You’ve all heard of the phrase, “Let your money work for you.” If you’ve saved up enough money and amassed sizable savings, you might be thinking: Where should I invest my money? While you can invest in stocks or bonds, another alternative is investing in funds. Funds are typically run by money managers and can be public or private. Different funds have different risk/return proportions and lockup periods where the fund requires you to invest for a minimum amount of time (months or years).
In the laissez-faire world of investments, money goes to its highest bidder – or place with the highest returns. With so many funds projecting 8% to 25% returns, how do you determine which fund to invest in? Technically, there are many criteria you can look at such as track record, risk adjusted returns, upside potential, and collateral. However, the most important principal to finding the right manager is stated eloquently in the Gospel by Matthew:
“For where your treasure is, there your heart will be also.”

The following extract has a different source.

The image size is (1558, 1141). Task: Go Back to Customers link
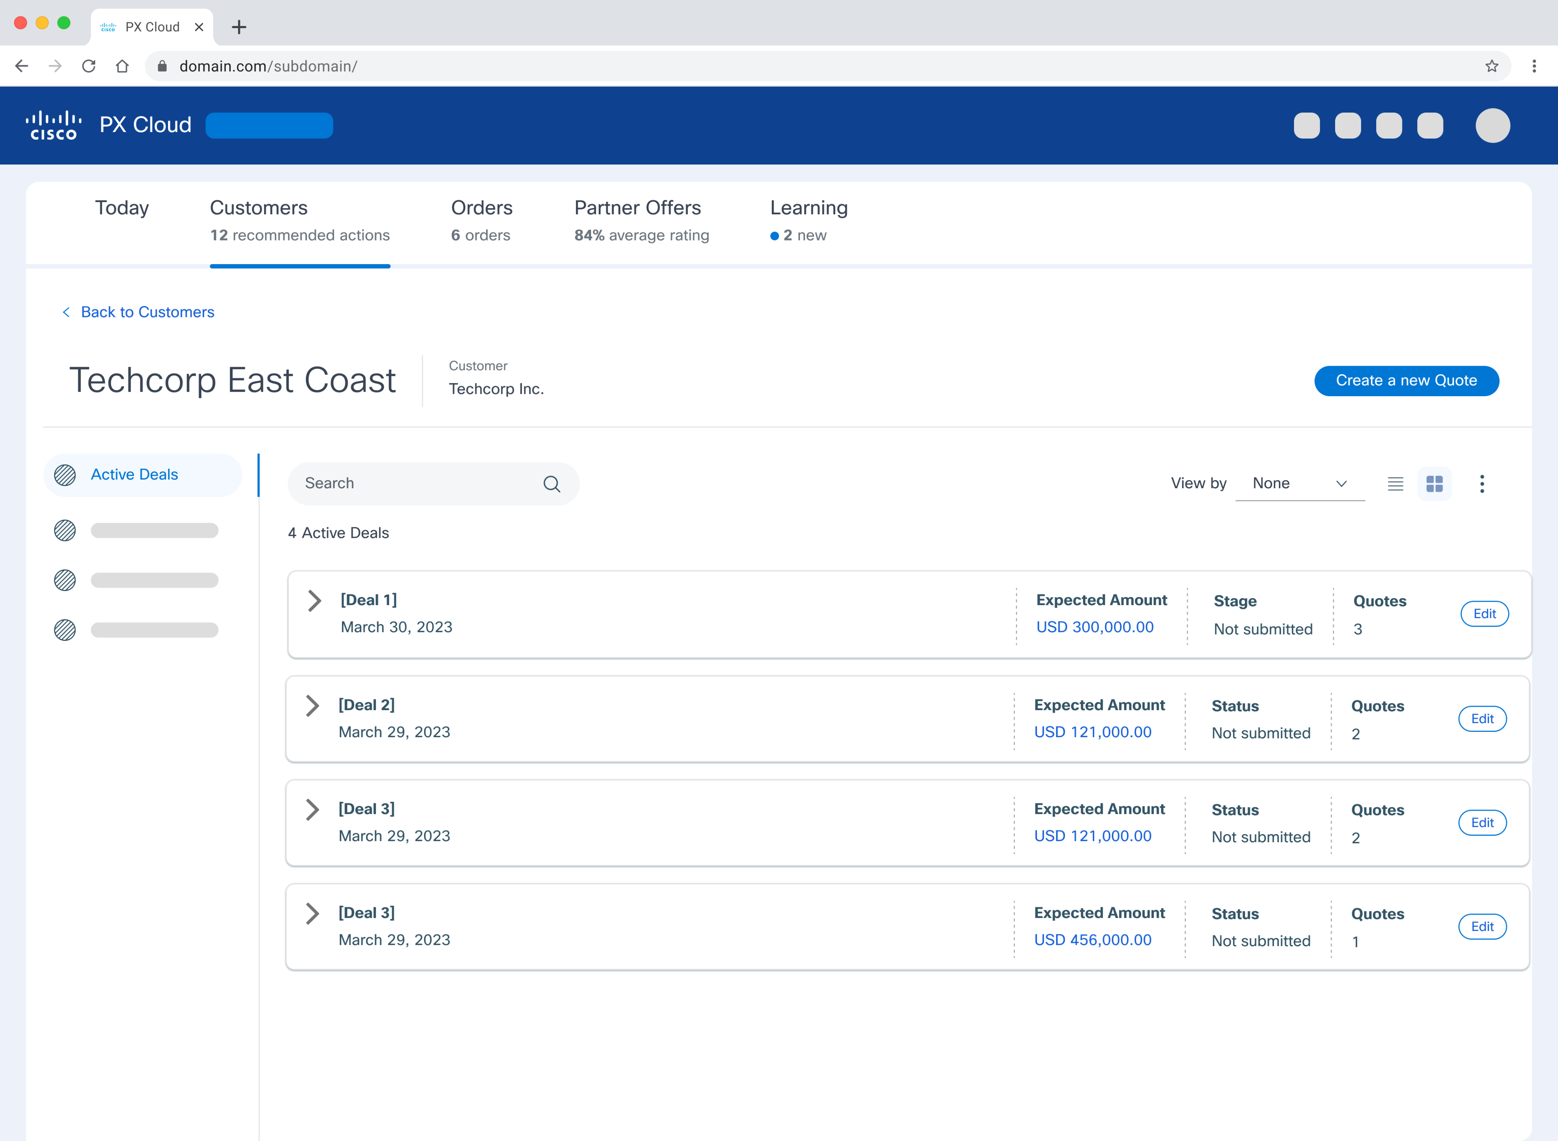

The first question you should always ask a money manager: Where do you place your eggs? This will screen out 80% of crap investments in your “world of opportunities”. When money managers hawk their financial wares and ask for your capital, judge them by the placement of their own. Shakespeare had it right when he wrote, “To thine own self be true.” If a manager had ten different funds (or opportunities), you can be sure the he will invest his money in the funds he deems most profitable and secure.
However, having a vested interest in the fund alone is not enough. There are qualifications:
- Do they have a meaningful amount in the fund?

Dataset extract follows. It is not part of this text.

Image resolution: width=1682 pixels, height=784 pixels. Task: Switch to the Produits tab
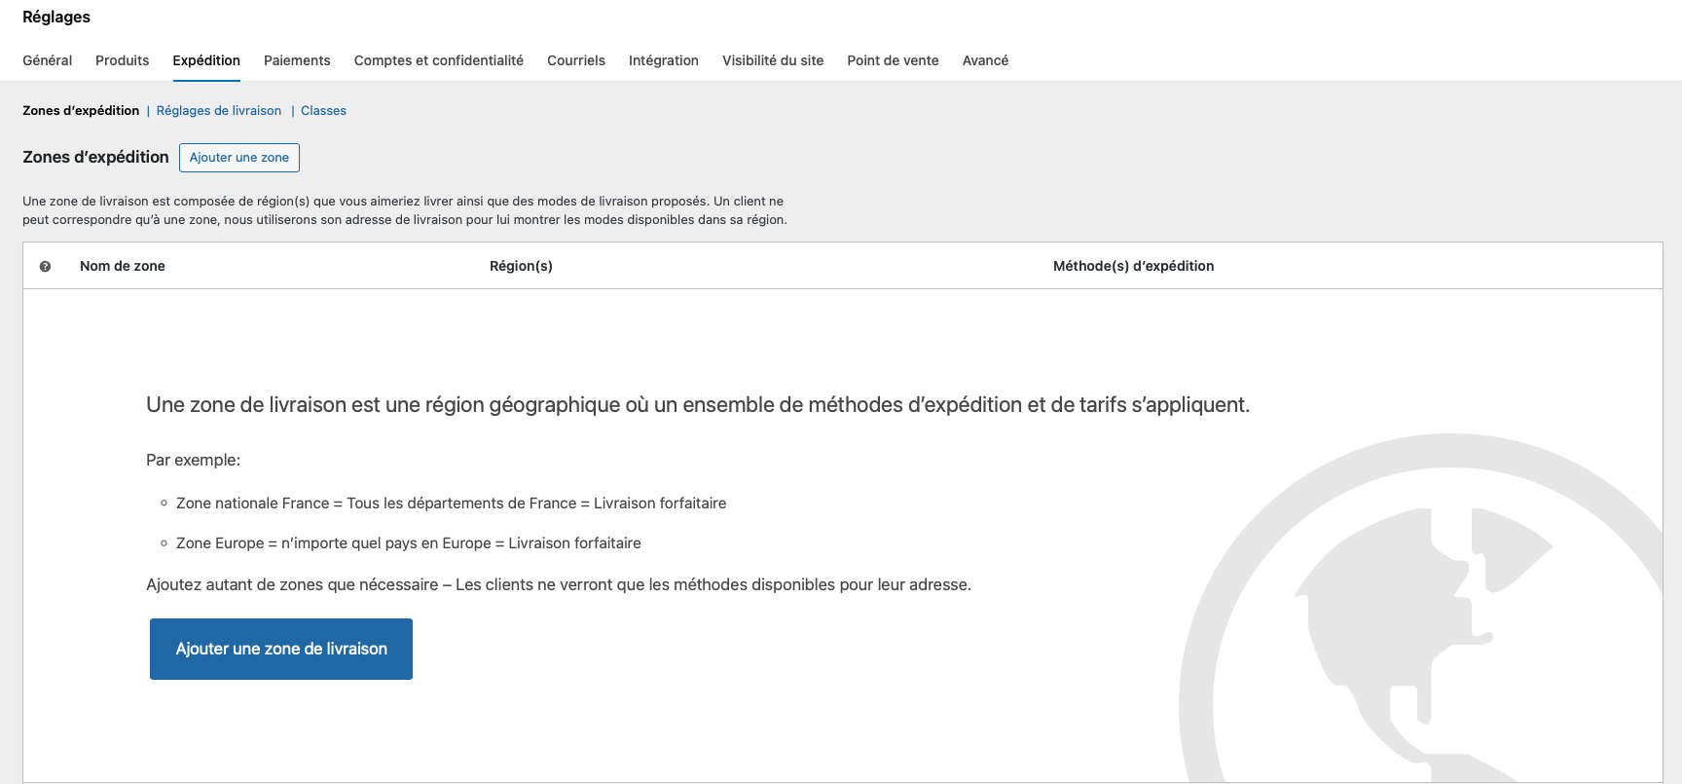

- If so, is it a good percentage of their net worth?
To no surprise, these are qualifications that Warren passes with flying colors. He has more than 99% of his net worth in Berkshire Hathaway, and additionally, many of his family and friends have a significant amount of their net worth in Berkshire. As I’m sure Warren would agree, there is absolutely no reason why – the prospect of doubling his money, getting 40% returns, hubris, or prestige – he would ever be tempted to jeopardize the money that is so important to those he cares most.
This shows why Warren builds a fortress balance sheet that can weather recessions worse than that experienced in 2007-2010. As an insurance company, only Berkshire can insure large policies that no other insurance company in the world can underwrite. When hurricane Katrina, Rita and Wilma struck the Gulf coast they paid out $3.4 billion in losses. While this wasn’t a happy loss (no loss ever is), it wasn’t much of a hiccup for the company.

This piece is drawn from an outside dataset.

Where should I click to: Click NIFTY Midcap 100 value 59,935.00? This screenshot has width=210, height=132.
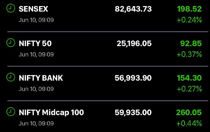point(133,113)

Now, some of you may not find it in you to ask about other people’s money. Asking about where the money manager invests his funds might make you feel impolite – or even rude. However, if someone is going to manage your money, you have a right to know about “their” affairs – at least to the extent it helps you to make a decision. Part of a good investment relationship is being forthright on both sides of the coin. You can be sure when the money manager qualifies you as an investor, he will ask about your affairs.